* [Text segment]
━━━━
Think You're Social Media Savvy? Check Out this List of Things Execs Should Know

Ok, so it's a bit of a long list that I'm sharing, but saw this article and thought there were some good points:

50 Things Every Exec Should Know By Now About Social Media - click link for full list  By Auggie Ray

  1. Your child has a better shot at creating a viral video than does your brand.
  2. You cannot post and tweet yourself to marketing success while customers are drowning you out with complaints about your product, service or corporate policies.
  3. People sign into Facebook to find out what their friends are up to, not to connect with their favorite brand of gasoline or paper towel. The only way to succeed is to be as interesting and relevant to your customers as their friends are--a tough task, to be sure. Better yet, get friends talking to each other about your brand.
  4. Just because surveys show people friend and follow brands to get discounts and deals does not mean you must consistently offer them. Unless you really want to build relationships based on constant discounting and reduced margins, find a different way to be appealing and use discounts sparingly and strategically.
  5. When a person follows your brand on Facebook, that does not mean they are going to see everything your brand posts. In fact, they may see little to nothing from your brand. Sorry, that is just the way Facebook's EdgeRank works. (If you do not know EdgeRank, learn about it.)
  6. The same thing applies on Twitter. As people follow more people, they pay less attention to their raw tweet stream and focus instead on lists of friends and peers. If your brand wants to be added to customers' lists, it needs to earn its way there--which is much tougher and more important than merely earning the follow in the first place.
━━━━
* [Data]
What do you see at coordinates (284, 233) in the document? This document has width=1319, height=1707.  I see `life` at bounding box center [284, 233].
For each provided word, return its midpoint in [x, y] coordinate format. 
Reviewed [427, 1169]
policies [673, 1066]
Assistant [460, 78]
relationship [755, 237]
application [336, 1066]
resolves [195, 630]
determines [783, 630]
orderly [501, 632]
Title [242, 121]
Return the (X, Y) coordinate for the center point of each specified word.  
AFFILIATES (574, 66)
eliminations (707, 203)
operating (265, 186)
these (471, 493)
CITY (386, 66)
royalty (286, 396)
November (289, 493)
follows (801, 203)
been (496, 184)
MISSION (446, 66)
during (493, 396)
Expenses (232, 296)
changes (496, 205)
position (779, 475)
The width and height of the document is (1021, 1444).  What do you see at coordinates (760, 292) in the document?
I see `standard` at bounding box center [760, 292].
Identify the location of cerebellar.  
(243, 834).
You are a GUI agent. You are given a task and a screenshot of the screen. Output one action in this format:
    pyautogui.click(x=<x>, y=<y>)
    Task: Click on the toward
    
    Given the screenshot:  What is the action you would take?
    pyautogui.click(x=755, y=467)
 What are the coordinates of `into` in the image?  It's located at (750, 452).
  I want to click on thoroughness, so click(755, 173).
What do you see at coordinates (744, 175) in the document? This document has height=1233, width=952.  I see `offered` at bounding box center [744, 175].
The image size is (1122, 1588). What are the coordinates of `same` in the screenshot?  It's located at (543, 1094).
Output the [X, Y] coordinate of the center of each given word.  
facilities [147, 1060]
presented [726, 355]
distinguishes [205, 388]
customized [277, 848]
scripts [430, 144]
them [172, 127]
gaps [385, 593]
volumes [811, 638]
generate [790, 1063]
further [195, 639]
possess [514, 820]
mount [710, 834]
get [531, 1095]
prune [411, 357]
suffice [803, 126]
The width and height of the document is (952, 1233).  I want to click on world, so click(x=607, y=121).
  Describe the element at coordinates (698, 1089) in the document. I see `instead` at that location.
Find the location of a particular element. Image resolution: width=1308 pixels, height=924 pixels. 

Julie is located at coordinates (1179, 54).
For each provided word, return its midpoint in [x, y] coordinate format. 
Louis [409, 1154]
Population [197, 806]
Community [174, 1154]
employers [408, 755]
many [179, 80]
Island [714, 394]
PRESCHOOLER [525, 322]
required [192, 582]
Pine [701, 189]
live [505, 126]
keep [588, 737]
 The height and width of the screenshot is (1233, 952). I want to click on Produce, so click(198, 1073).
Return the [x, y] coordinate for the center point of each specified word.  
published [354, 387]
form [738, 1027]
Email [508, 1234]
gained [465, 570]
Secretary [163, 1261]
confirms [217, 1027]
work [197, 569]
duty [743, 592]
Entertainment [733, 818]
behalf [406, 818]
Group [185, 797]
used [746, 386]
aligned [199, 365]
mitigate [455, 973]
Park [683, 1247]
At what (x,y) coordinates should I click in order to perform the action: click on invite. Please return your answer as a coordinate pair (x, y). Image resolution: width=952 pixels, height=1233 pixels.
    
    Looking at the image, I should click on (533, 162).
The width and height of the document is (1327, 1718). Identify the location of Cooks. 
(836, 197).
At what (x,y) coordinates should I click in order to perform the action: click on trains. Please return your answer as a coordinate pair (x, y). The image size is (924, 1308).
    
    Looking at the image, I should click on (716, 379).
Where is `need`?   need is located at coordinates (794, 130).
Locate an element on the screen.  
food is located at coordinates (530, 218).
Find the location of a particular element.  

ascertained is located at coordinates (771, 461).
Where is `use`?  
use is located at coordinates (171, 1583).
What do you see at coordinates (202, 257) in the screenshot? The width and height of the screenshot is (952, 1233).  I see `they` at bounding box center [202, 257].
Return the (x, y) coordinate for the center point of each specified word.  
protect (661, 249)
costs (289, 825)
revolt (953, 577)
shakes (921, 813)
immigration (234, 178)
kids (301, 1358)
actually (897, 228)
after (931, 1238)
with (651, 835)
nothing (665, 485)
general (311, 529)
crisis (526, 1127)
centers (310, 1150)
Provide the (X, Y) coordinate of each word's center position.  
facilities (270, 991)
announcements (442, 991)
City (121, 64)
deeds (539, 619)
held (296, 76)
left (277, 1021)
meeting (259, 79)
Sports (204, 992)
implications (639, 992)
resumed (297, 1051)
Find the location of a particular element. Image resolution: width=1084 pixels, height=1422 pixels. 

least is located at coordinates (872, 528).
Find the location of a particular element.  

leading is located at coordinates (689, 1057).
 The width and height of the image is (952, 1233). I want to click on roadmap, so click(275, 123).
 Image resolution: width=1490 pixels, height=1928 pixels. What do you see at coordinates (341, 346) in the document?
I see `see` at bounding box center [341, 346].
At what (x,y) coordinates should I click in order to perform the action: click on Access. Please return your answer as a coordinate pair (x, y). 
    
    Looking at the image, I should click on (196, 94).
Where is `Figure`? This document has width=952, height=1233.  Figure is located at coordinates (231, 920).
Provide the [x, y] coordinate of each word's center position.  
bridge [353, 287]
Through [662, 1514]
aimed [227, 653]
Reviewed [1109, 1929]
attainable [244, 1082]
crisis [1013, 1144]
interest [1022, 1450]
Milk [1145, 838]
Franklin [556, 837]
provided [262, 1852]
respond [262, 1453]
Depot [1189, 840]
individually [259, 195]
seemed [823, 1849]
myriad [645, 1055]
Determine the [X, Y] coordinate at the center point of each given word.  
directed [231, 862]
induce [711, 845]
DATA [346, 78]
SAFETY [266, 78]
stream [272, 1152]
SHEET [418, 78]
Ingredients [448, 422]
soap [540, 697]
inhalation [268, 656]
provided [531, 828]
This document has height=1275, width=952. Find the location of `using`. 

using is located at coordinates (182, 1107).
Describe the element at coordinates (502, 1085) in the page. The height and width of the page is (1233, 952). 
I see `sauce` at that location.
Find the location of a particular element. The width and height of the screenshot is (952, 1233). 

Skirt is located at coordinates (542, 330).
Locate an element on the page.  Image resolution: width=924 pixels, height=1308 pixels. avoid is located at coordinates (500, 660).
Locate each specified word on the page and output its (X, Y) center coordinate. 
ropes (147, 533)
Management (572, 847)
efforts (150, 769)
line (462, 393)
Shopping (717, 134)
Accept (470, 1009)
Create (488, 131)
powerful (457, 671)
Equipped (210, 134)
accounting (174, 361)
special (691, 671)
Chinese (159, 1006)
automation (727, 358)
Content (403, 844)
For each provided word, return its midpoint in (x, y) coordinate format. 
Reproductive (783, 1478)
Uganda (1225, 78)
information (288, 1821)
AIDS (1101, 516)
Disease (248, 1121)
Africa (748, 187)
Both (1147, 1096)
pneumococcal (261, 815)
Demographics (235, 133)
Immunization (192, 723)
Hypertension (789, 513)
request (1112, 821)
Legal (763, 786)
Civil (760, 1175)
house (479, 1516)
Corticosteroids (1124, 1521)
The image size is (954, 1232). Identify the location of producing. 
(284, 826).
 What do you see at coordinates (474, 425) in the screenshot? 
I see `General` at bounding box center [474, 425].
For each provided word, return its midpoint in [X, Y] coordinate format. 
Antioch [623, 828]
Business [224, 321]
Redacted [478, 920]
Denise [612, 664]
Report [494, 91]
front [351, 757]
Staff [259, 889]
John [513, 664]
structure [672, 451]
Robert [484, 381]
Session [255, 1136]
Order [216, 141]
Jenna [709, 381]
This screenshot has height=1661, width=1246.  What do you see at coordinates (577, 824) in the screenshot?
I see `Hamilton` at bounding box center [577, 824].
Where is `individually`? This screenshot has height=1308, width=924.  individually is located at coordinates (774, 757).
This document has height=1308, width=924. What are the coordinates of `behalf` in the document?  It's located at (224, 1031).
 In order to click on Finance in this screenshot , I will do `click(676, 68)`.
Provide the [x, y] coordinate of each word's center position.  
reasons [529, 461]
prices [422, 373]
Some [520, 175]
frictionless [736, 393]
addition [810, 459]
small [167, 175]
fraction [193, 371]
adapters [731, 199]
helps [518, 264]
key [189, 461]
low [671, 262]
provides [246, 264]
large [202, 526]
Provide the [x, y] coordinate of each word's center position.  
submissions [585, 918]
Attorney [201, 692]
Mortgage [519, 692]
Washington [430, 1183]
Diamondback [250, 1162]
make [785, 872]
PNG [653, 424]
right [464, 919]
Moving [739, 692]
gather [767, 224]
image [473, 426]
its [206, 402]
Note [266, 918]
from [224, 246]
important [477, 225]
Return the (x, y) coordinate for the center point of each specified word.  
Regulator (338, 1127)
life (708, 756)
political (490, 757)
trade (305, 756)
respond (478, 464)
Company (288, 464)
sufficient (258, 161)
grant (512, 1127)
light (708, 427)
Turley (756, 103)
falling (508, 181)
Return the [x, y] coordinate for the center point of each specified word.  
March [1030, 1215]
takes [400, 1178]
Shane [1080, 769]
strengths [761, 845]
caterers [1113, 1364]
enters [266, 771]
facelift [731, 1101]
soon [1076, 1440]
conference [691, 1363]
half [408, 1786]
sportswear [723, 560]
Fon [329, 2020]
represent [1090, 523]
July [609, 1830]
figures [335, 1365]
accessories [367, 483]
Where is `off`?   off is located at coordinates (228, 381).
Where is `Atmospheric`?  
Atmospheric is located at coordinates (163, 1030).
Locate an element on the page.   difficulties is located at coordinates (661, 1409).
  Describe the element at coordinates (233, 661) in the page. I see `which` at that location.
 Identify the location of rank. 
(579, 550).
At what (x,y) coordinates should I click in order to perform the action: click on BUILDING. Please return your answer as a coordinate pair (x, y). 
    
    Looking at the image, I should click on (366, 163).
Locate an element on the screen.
━━━━
* [Tasks]
(1) In the social media post, why do people sign into Facebook?
(2) Carry on the social media post's list from the end of point 6.
The material after the text is separate from it.

* [Outputs for the tasks]
(1) To find out what their friends are up to.

(2)
  7. There is not and never will be a template for social media success. Stop obsessing about finding best practices and work harder to test and create your own.
  8. You are not being social if you ignore questions and service requests on your wall and in tweets while posting your key marketing and PR messages into social networks. That's just old broadcast mentality pasted into the new social medium, and it will fail.
  9. Speed matters like never before. Customer service issues can turn into PR crises in hours--this morning's Facebook post is this afternoon's Change.org petition. You cannot control it, and trying to create layers of approval processes will only exacerbate the situation. The only solution is to prepare and empower employees to act with greater alacrity and independence.
  10. Your organization's Facebook and Twitter administrators are probably talking to more customers, more often with more impact than the vast majority of your firm's executives.
  11. People will complain about your brand. Don't freak out over a single complaint (unless it is from a truly influential person).
  12. While you shouldn't freak out over a single complaint, you should be very concerned about many complaints. The constant flow of brand gripes can become background noise to decision makers. Do not allow this to happen, because death by a thousand cuts is still death.
  13. Social media is not primarily a direct marketing channel. Do not measure it like it is or you will undermine the most powerful strategies that build brands and relationships.
  14. Every company worries about detractors in social media. That's good, but they should be more worried about employees in social media.
  15. Putting content or functions within a Facebook tab is the Web 2.0 version of the Web 1.0 axiom, "Build it and they won't come." No one visits your tabs--if you want people there, you need to promote the feature and make it very, very, very engaging and sticky.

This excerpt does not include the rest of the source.